■ ACTION ITEM
The copy must match the data below line for line and contain no images.

■ Saved entries

***

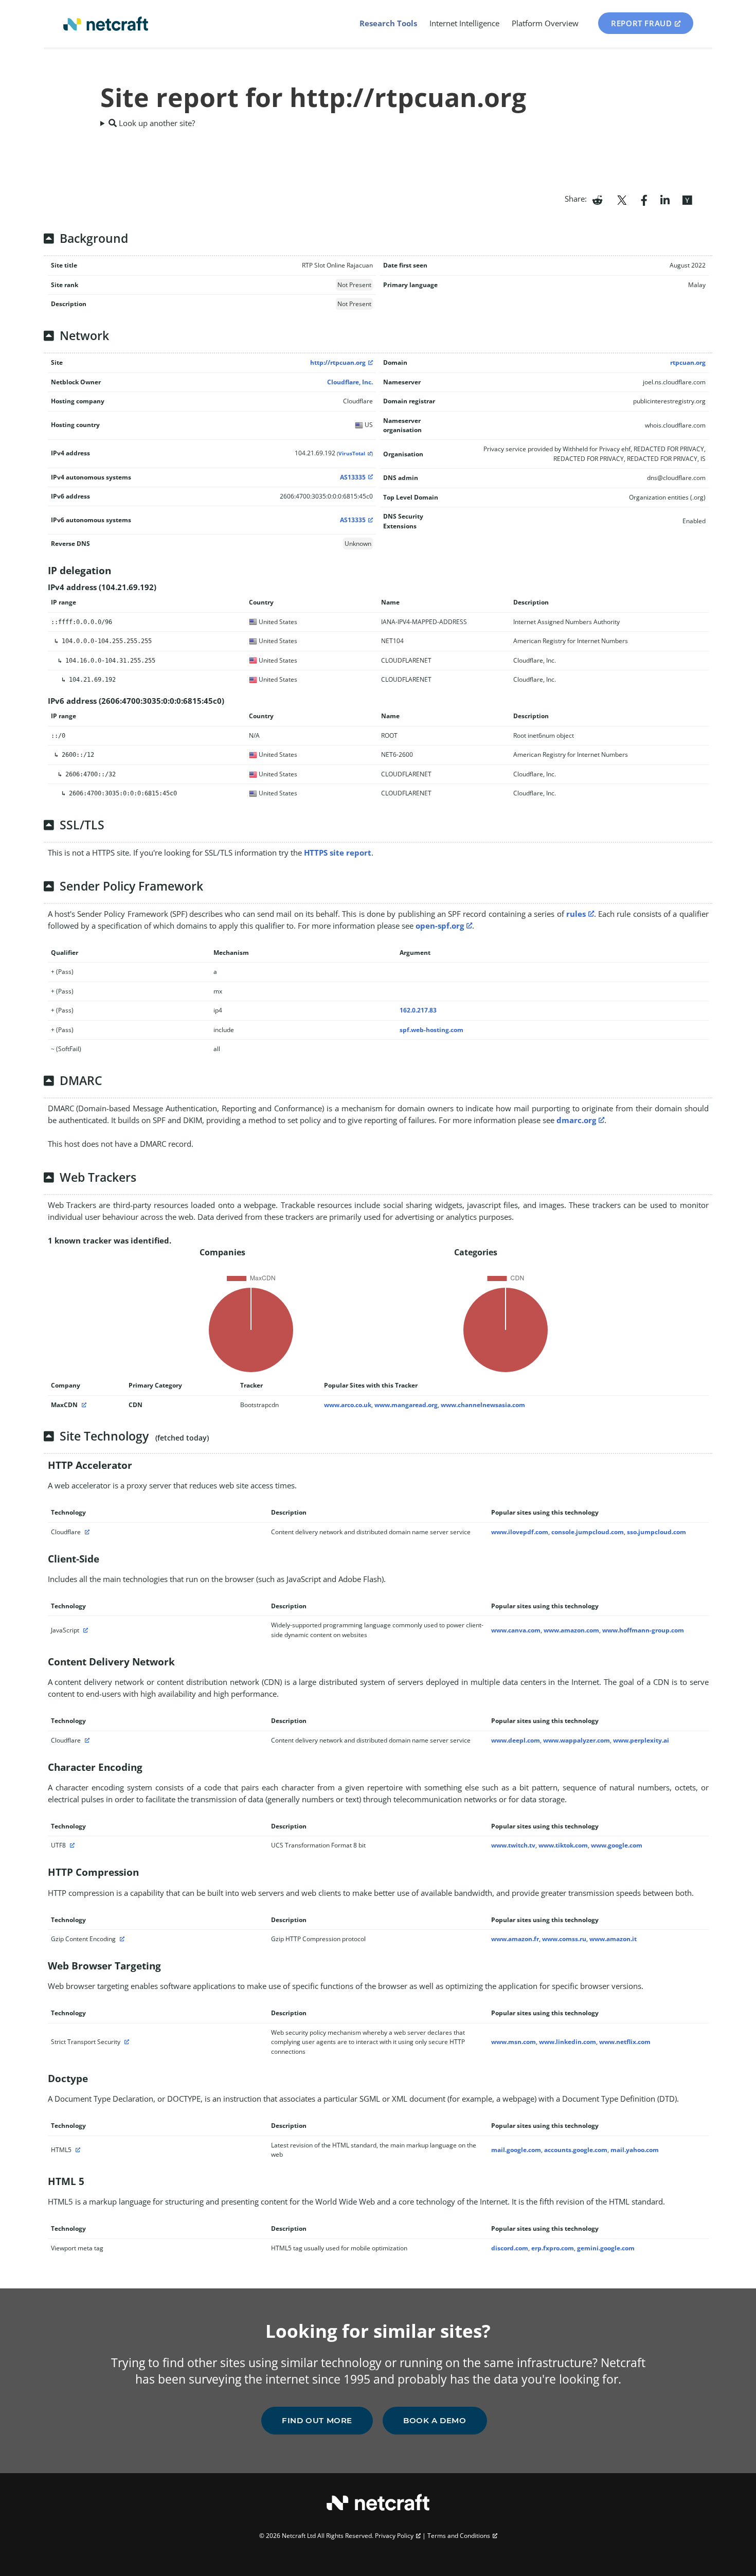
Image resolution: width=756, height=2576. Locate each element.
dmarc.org (576, 1120)
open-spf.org (440, 925)
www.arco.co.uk (347, 1404)
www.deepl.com (515, 1740)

***

■ EXPECTED OUTPUT
Image resolution: width=756, height=2576. Locate each element.
dmarc.org (576, 1120)
open-spf.org (440, 925)
www.arco.co.uk (347, 1404)
www.deepl.com (515, 1740)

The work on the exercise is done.